[INSTRUCTIONS TO FOLLOW]
Pick up the news article below about the West Godwin kindergarten carrot art project and carry it on from the point where it stops.

[SOURCE]
The West Godwin Fall Harvest event included several activities such as animal petting, pumpkin picking and hayrides

Godwin Heights — Kindergartner Lillian Martin wanted her carrot to be scary.

“It is why I made the eyebrows go up, and he has four teeth to make him scary,” Lillian said. “In the story, the one carrot has a tooth up here (she pointed to a tooth on the top right of her mouth) and he has one down here (pointing to a tooth on the bottom left) and that made him scary.”

Little girl with a paper carrot that has a scary face
Kindergartner Lillian Martin wanted four teeth to make her carrot scary

The story Lillian is referring to is “Creepy Carrots!” by Aaron Renoylds, which West Godwin teacher Dawn Soblesky used as part of an art project to help students learn about facial expressions. 

“This is an opportunity for them to be creative and do their own thing,” Soblesky said. “I want the students to take ownership of this project and do what they want to do.”

As the students read the book, Soblesky talked to them about how, if they placed eyebrows a certain way, they could make a character angry, happy, or silly. She also talked to them about how carrots can be any shape: skinny, chunky, squiggly or round.

[MATERIAL SUPPLIED]
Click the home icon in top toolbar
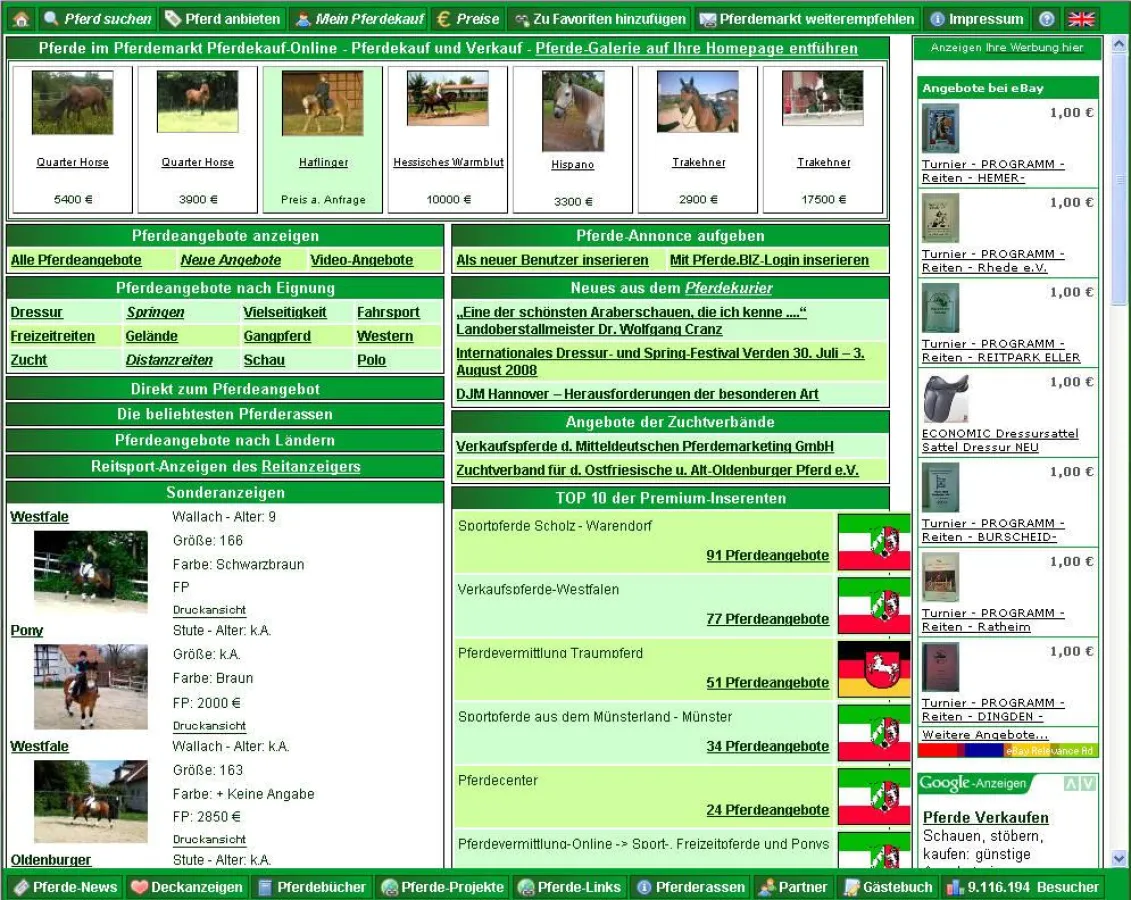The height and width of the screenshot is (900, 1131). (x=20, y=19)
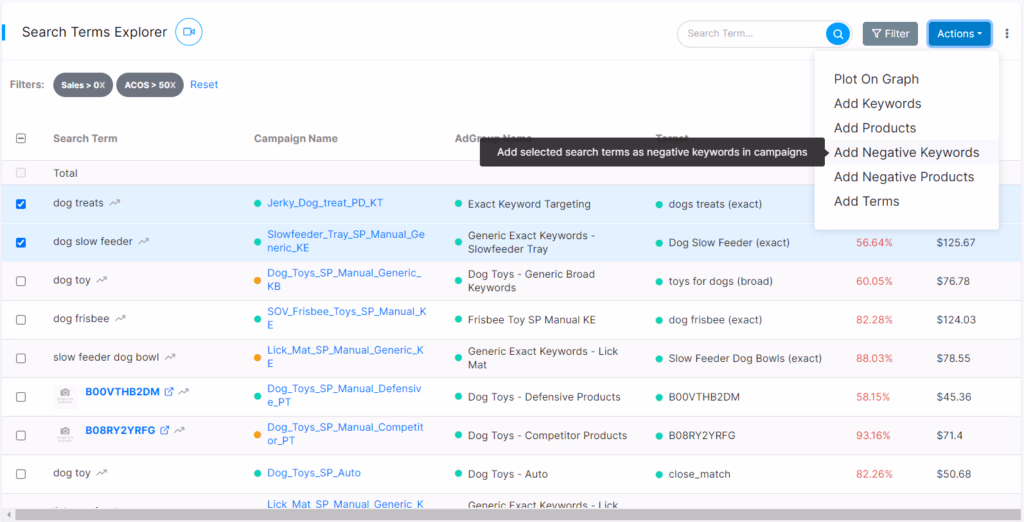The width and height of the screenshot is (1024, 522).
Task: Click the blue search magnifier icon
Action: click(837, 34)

* * *

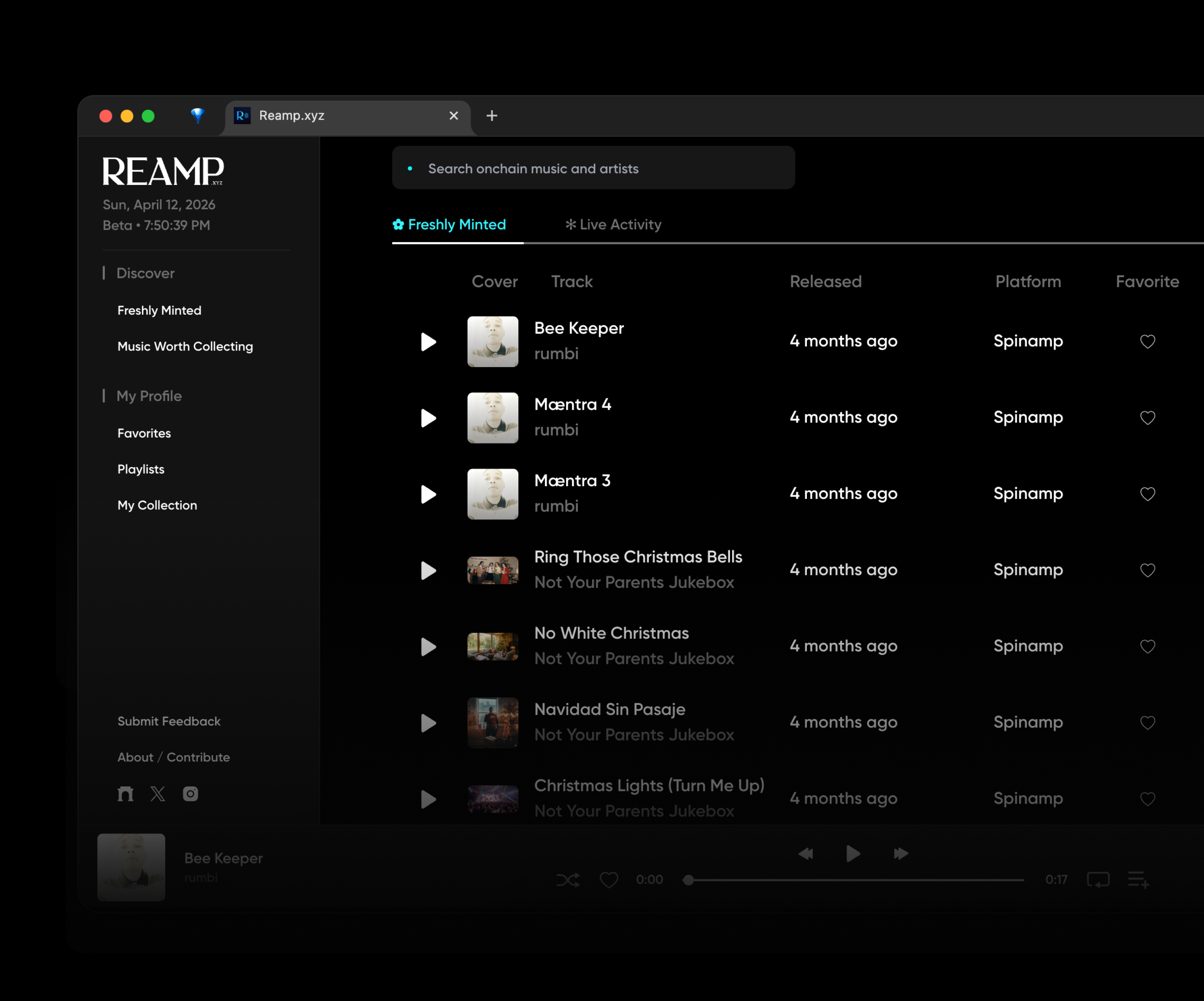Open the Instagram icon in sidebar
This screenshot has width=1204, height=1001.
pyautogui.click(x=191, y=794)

---

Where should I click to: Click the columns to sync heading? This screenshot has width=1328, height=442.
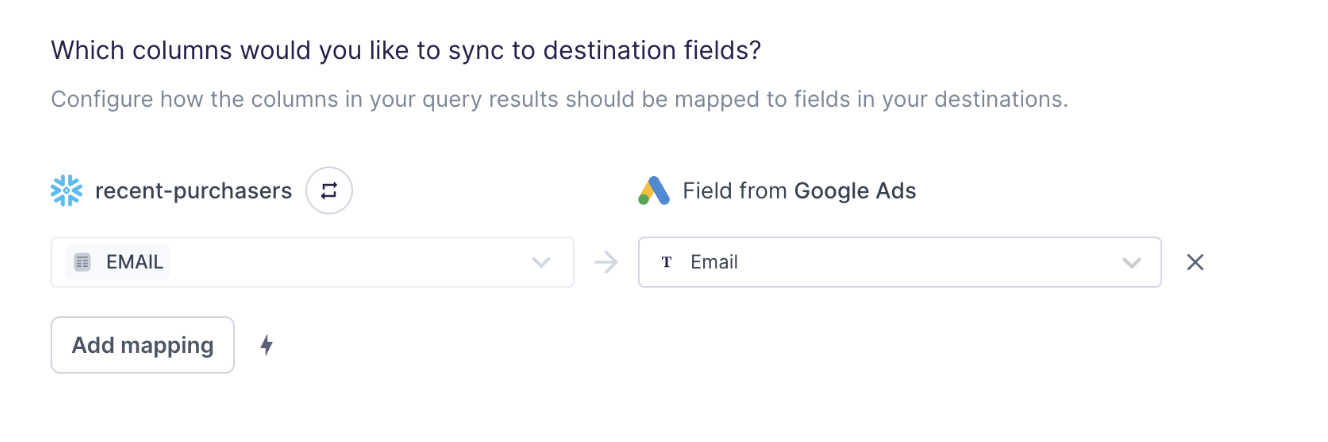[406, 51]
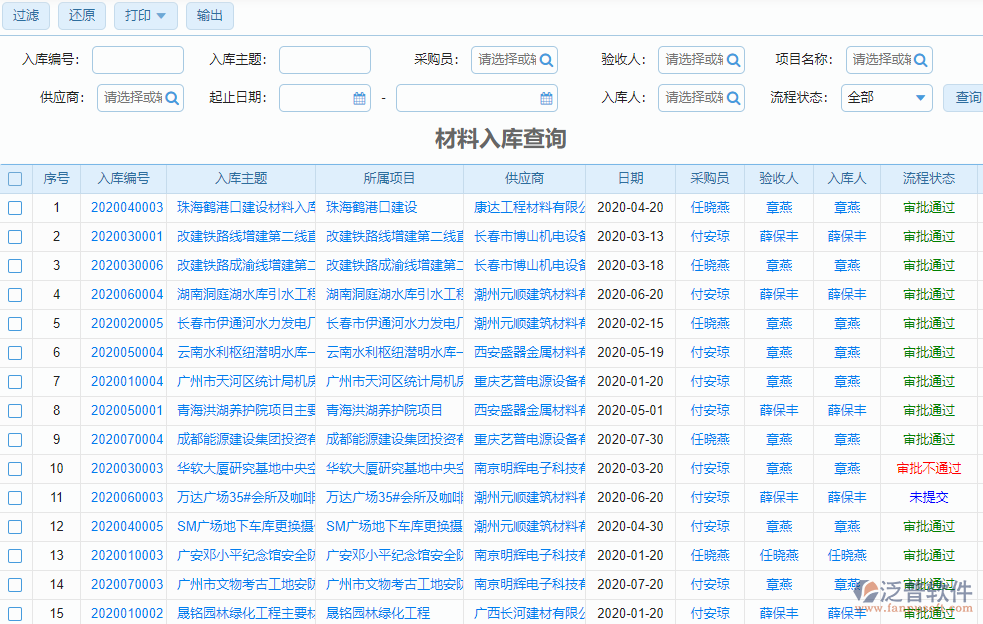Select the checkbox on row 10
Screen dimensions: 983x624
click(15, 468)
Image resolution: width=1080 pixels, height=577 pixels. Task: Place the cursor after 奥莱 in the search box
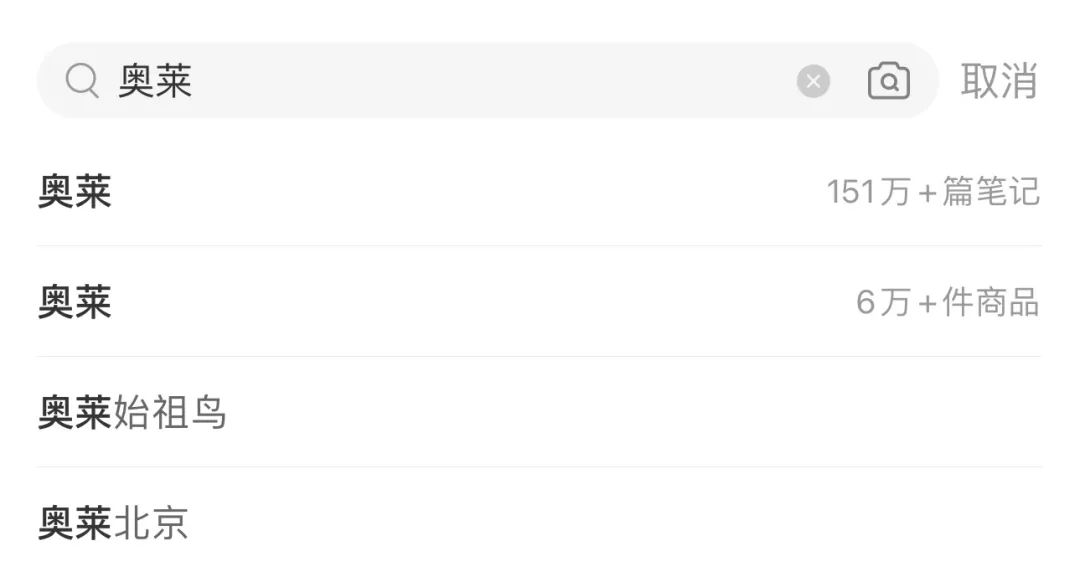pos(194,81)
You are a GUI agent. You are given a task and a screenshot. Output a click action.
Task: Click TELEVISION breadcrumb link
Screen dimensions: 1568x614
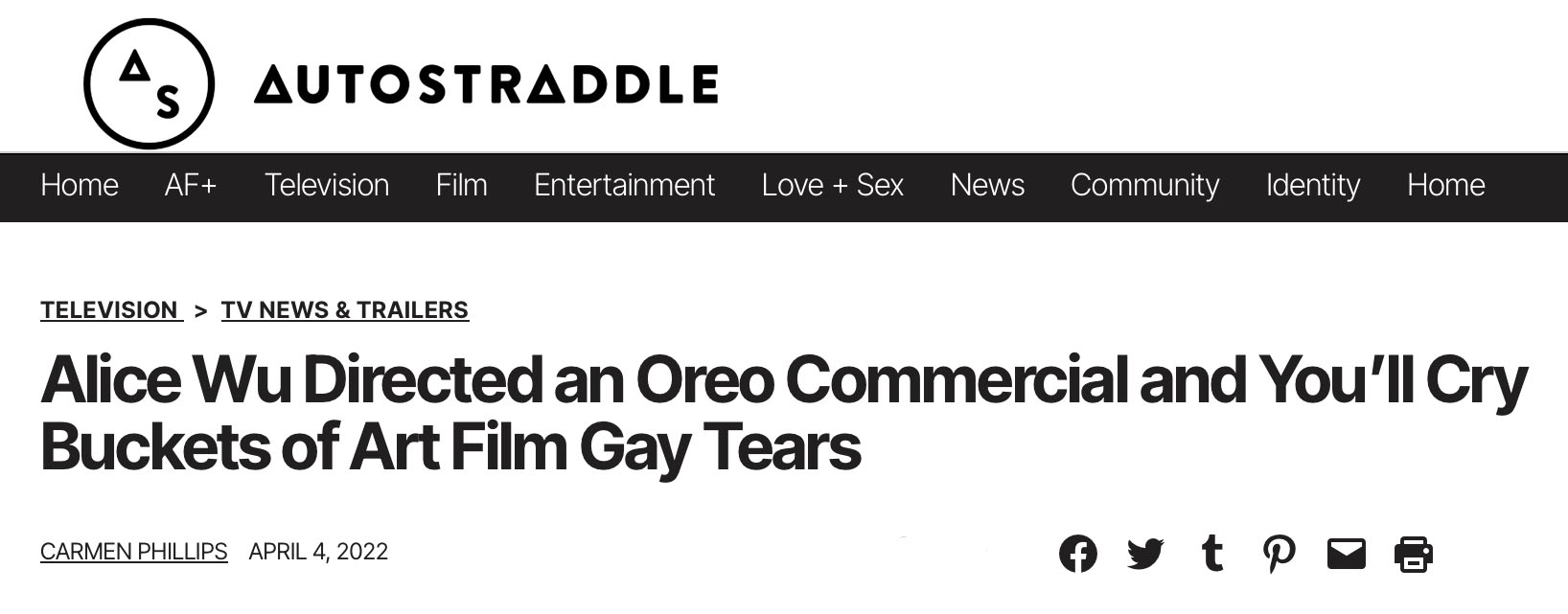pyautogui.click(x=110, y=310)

[RESULT OF THIS TASK]
“I lived on a farm and only the perfect carrots made it to the store,” she said with a laugh.

Kindergartners spent the week before cutting out their carrots, eyebrows, eyes, and carrot top (teeth were provided), with the opportunity to assemble the carrots together at the school’s annual Fall Harvest event. First- and second-graders cut out and built their carrots on the day of the event. 

Second-grader Josiah Preston, right, and Edmitcia Mustapha work on their ‘scary carrots’

Principal Mary Lang said the school has been hosting a Fall Harvest for the past several years, providing an opportunity for students to experience farm life. Mary’s Country Critters brought live animals for the students to touch and get up close. There was pumpkin picking on the school’s outside court, face painting done by Godwin Heights High School students and facilities director Philip Weaver offered hayrides through the school’s parking lot.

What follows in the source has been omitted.